Quinn, who just like O’Connor and the rest of the attendees seemed to be trying to understand “what just happened” himself, said he was only given a few day’s notice of the Queen’s attendance to his show and was sworn to secrecy.
“We only had a few days to add some extra ‘Queen’ touches,” said the designer, who added extra printed head scarves to his lineup in honor of his royal guest.
He also got a few moments of one-on-one conversation with the Queen post-show, who was interested to know about his studies and expressed her hopes that the award will benefit him and many other aspiring young designers.

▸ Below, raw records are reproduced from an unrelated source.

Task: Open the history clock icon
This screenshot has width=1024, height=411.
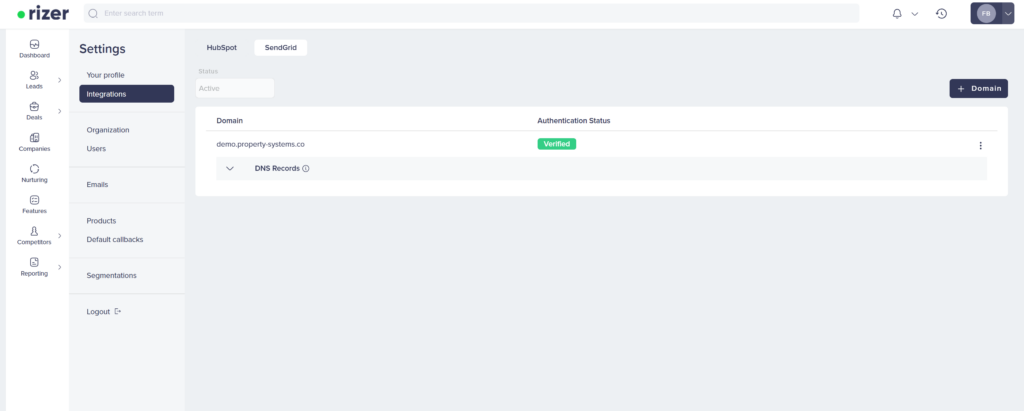Action: [x=941, y=13]
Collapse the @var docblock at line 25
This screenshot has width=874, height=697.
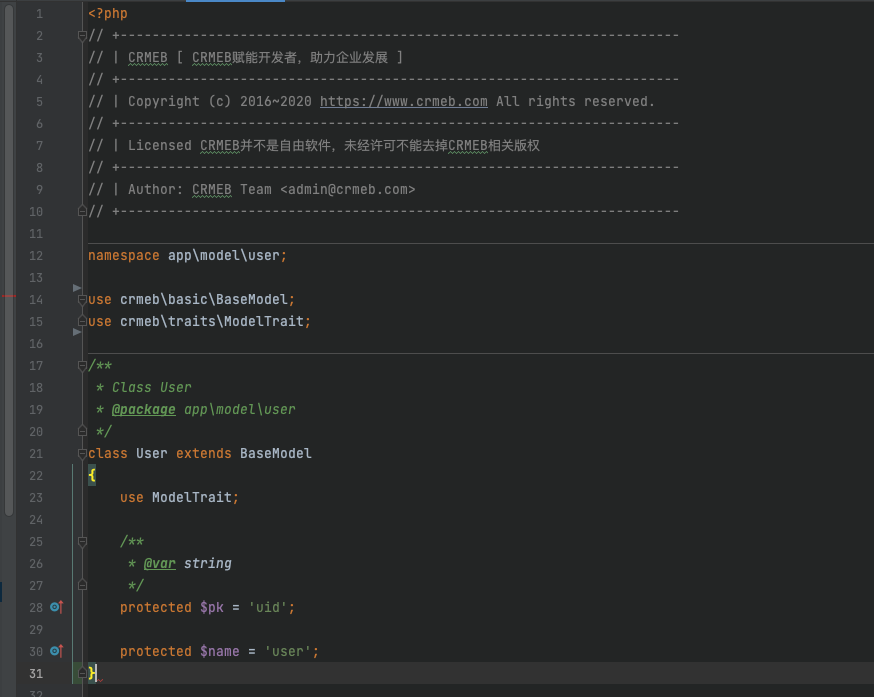(82, 542)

When asked what sets him apart as a designer, Quinn pointed to his printing studio and the collaborative work it encourages: “I opened my own print studio, so we don’t only print for my own line but for other designers as well. It’s open access and we can do full production or just create samples. Everything you’ve seen here today, was basically made in my studio in Peckham.”

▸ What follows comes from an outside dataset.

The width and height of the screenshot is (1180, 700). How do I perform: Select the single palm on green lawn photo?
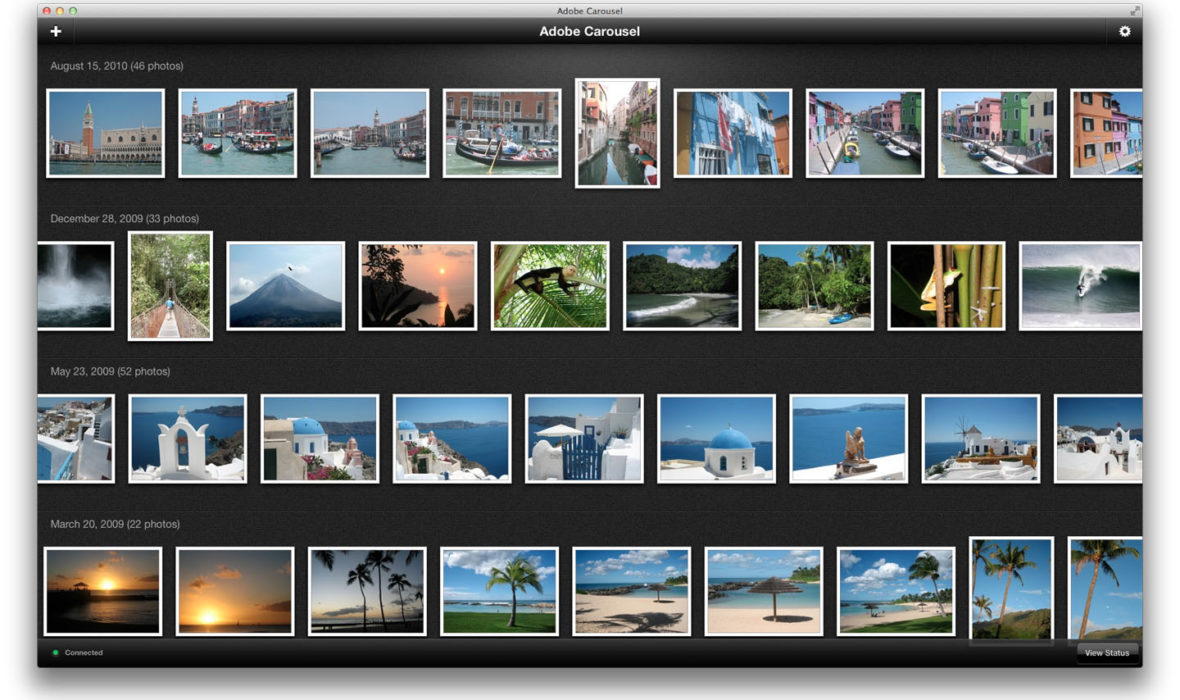click(498, 591)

Rush, who selected the award winner alongside the BFC’s ambassador for emerging talent Sarah Mower, also highlighted Quinn’s positive contribution to the design community as a determining factor for her decision. “We’re so impressed with his ethos, talent and hard work that we knew it absolutely had to go to him. This is someone who as well as his own design business, he has created a resource for the fashion community, giving access to his own print equipment and premises to students and his peer group of designers,” added Rush.
Fellow designers including Charles Jeffrey, Liam Hodges and Michael Halpern were there to support Quinn,
Born and raised in Eltham, southeast London, Quinn holds a B.A. and M.A. from Central Saint Martins. He graduated from the M.A. program in 2016, and launched his line that year.
The young designer, who’s worked at Christian Dior, Michael van der Ham and Richard James, is known for mashing up prints with classic silhouettes, and calls his woman “elegant with a touch of edge.” For fall, he continue to focus on bold prints, but also added a more subversive edge to his collection with exaggerated silhouettes.
This season, Quinn teamed with Epson, where he plans to create textile designs using the firm’s digital print technology. The designer works with Epson’s Surecolor system at his studio in Peckham, incorporating digital technology to create his own styles.
Prices range from 320 pounds for tights to 3,920 pounds for a dress. His collection is sold at Matchesfashion.com, Lane Crawford and L’Eclaireur.
The award will be presented to an emerging London-based designer every year but it remains unclear if the Queen will continue to attend London Fashion Week in the future, to present the awards herself.